Only the lines from the one containing "This screenshot has height=675, width=1200." through the end of the listing belong in the answer, repeated exactly, with no pictures.
◇ ◇ ◇
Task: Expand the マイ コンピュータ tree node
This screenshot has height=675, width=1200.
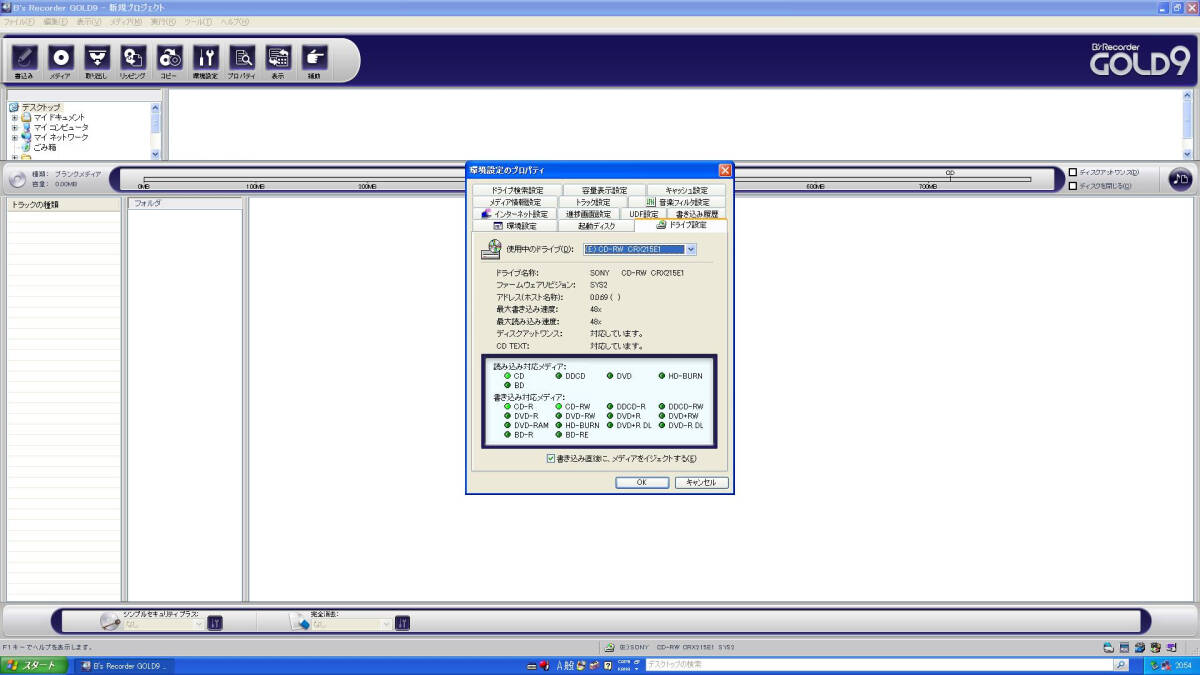Action: click(15, 128)
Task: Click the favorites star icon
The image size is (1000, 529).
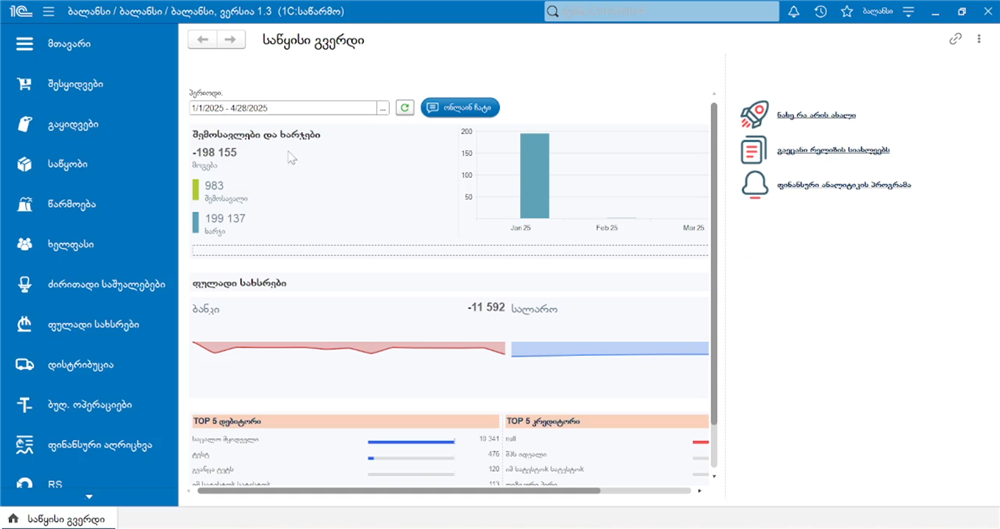Action: [x=846, y=11]
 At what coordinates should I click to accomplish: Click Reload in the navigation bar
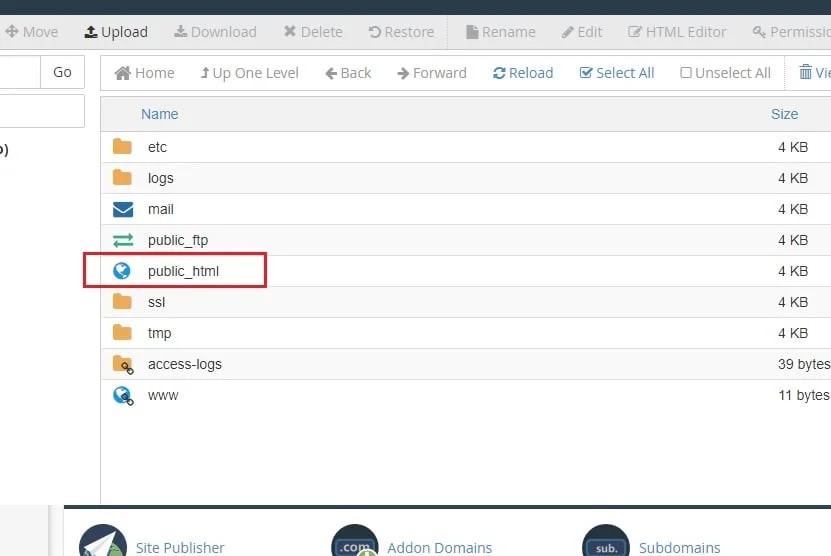(x=523, y=73)
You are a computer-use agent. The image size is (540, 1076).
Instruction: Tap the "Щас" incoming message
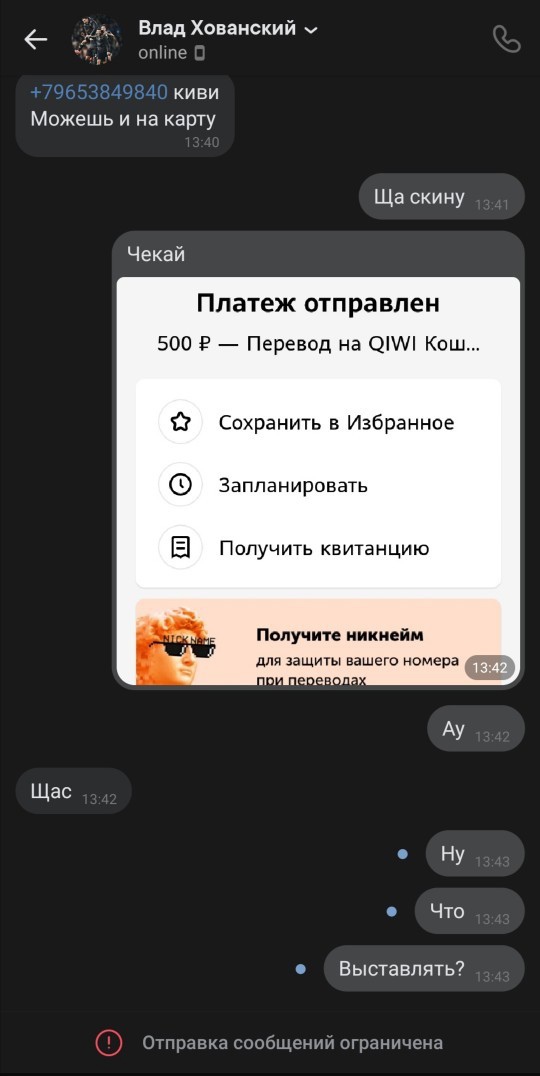73,791
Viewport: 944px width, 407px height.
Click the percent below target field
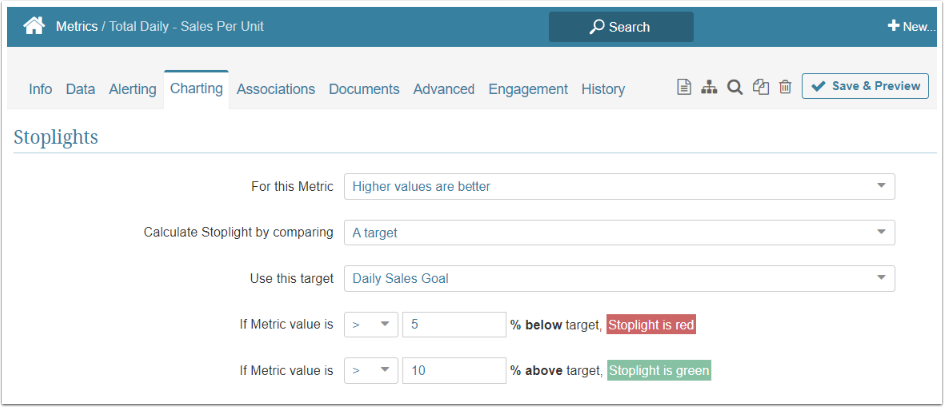(454, 325)
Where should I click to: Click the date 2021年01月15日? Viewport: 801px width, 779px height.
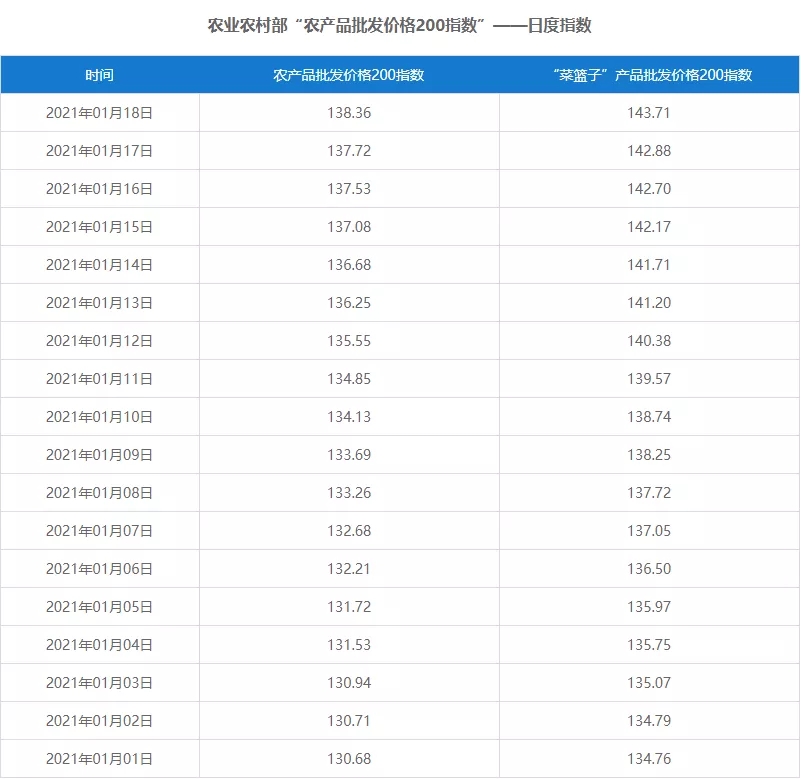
◇ ◇ ◇
ANSWER FOR THE TASK
This screenshot has height=675, width=1200.
Action: click(15, 128)
Task: Click the favorites star icon
The image size is (1000, 529).
Action: [x=846, y=11]
 At what coordinates should I click to accomplish: Click Reload in the navigation bar
(x=523, y=73)
You are a computer-use agent. The image size is (540, 1076).
Instruction: Tap the "Щас" incoming message
73,791
Viewport: 944px width, 407px height.
Click the percent below target field
(454, 325)
Where should I click to: Click the date 2021年01月15日? Viewport: 801px width, 779px height.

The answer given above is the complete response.